Chronique
« Je suis une force qui va. » Victor Hugo
« Nous partirons, c’est sûr, nous allongerons
notre foulée et l’ombre s’essoufflera à nous suivre. » Jean-Louis Mossière (à qui le bonheur va)
Allons.
Nous partirons, donc. Un beau jour. Ou peut-être une nuit. Pour un jour ou pour toute la vie. Nihil novi sub sole. Et quelqu’un derrière nous, après avoir tiré le rideau, éteindra la lumière. Mais avant, j’allais oublier, il passera le balai, à la manière de la voiture du même nom qui ramasse et la queue et le peloton. Et que trouvera-t-il, pris dans les crins, sinon des restes de nous, des miettes de nos moments, des reliefs de plaisirs ou de joies. Voire de tourments ou de désespoirs. Des photos, des images, des illusions ou des objets autrefois essentiels aujourd'hui inutiles et demain enterrés, oubliés, des bouts, dérisoires petits bouts, confettis de riens qui diraient que nous avions été, que nous ne sommes plus, des petits cailloux qui nous auront balisés autant que nos chemins. Enfin apparaitront nos faces cachées.

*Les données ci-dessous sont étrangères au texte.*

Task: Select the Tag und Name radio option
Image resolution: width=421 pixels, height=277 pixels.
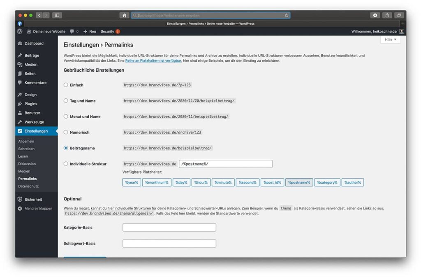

Une fois partis, que restera-t-il ? De nous ? De nos amours ? Une ombre, une voix, une odeur. Qui s’évanouiront. Un mirage, liquide, un flou ondoyant dans l’air. Une fugue. Peut-être quelque part un lieu garderait, imprimée, la trace des pas qui nous auront menés, à peine un jour avant la saison des pluies, à un refuge, a House by the river, une maison près de la rivière. Nous y aurions vécu une vie démente, esprits habités d’un château ambulant, ou d’une cathédrale sauvage, une nef des fous. C’est selon. Être le roi du monde que j’étais quand tu me regardais comme tu me regardais et que nous étions les engagés, les enragés, les enfants du désordre. Moi, du moins. L’enfant des désordres. Le Disco Boy et toi la pas toujours Quiet Girl. Pompoko et Suzume. Pile et face. Passent et filent, there were burning days, ces jours étaient brûlants. Nous essayions alors, furtifs, de nous faufiler dans les interstices. C’était tout juste avant les bruissements de déluge. On s’en va et on y revient, sans cesse, comme au mystère Hokusai, cousin du mystère Picasso, comme à une source.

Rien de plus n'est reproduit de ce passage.